Araştırmalar bu karşılıklı bağlılığı doğrulayarak SKH’lerin izole hedefler yerine bir ağ olarak işlev gördüğünü gösteriyor. Barış ve adaletteki iyileşmeler diğer sosyal temeller genelinde olumlu “dalga etkileri” yaratıyor.
Pratik Uygulamalar
Şehirler, Donut Ekonomisi ilkelerini uygulamak için önemli laboratuvarlar olarak ortaya çıktı. Amsterdam, COVID sonrası ekonomik toparlanması için Donut Ekonomisini benimseyerek öncü bir örnek sunuyor. Ukrayna’daki Lviv Belediyesi de modeli uyguladı ve “Barış ve Adalet"i açıkça kilit sektör olarak belirledi.
İklim Değişikliği, Kıtlık ve Çatışmanın Geleceği
İklim değişikliği, özellikle su kaynakları üzerinde kaynak rekabetini ve çatışma risklerini yoğunlaştırma tehdidi oluşturuyor. 2050’ye kadar olan projeksiyonlar, “dünya sistemi sınırları içindeki güvenli ve adil koridorun” büyüyen sosyoekonomik eşitsizlikler nedeniyle daraldığını gösteriyor.
Sürdürülebilir Barış ve Adalete Giden Yollar
Birkaç umut verici yaklaşım kalıcı barış ve adalete giden yollar sunuyor.

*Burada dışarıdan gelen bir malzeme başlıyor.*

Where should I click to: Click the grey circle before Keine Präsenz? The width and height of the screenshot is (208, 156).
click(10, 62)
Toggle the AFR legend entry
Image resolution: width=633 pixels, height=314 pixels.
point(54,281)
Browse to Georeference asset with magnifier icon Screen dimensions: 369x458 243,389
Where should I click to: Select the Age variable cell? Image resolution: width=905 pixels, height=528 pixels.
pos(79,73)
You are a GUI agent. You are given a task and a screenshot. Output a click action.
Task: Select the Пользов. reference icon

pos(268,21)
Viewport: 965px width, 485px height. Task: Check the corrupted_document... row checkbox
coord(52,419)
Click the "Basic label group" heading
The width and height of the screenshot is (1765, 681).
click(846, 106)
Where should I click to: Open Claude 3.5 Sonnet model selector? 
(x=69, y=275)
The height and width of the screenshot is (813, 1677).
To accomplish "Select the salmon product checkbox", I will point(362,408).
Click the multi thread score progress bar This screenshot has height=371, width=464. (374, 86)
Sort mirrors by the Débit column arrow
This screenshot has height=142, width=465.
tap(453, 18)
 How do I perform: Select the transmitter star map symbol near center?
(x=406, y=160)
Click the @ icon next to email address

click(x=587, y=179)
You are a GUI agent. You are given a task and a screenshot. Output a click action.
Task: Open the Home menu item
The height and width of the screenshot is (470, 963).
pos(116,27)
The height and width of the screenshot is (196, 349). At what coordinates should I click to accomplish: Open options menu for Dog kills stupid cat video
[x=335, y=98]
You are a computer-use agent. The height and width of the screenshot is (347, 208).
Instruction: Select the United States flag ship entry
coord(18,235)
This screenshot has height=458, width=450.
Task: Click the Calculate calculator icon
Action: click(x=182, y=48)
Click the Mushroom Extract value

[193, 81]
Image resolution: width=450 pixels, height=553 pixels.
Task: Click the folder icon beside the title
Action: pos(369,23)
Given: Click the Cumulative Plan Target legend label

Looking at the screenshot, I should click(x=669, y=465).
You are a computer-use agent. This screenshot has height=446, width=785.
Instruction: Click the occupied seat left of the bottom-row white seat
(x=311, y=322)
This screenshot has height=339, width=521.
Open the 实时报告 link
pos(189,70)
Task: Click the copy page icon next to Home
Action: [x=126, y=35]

Çevresel barış inşası, proaktif barış yapımı için fırsatlar yaratmak amacıyla çevresel zorlukları ve karşılıklı bağımlılıkları kullanıyor. Dünya sistemi adaleti kavramı, ekolojik sınırları adalet değerlendirmeleriyle bütünleştirmek için bir çerçeve sağlıyor.
Bir Tercih, Kader Değil
İnsanlık kalıcı barış ve adaleti bulacak mı? Kanıtlar karışık bir tablo sunuyor. Mevcut yörünge endişe verici, ancak umut verici gelişmeler umut veriyor. Kalıcı barış ve adalete ulaşmak, artan eşitsizlikleri ele almak, adil kaynak dağılımını sağlamak ve işbirlikçi yönetişim sistemleri kurmak için dönüştürücü değişiklikler gerektirecek.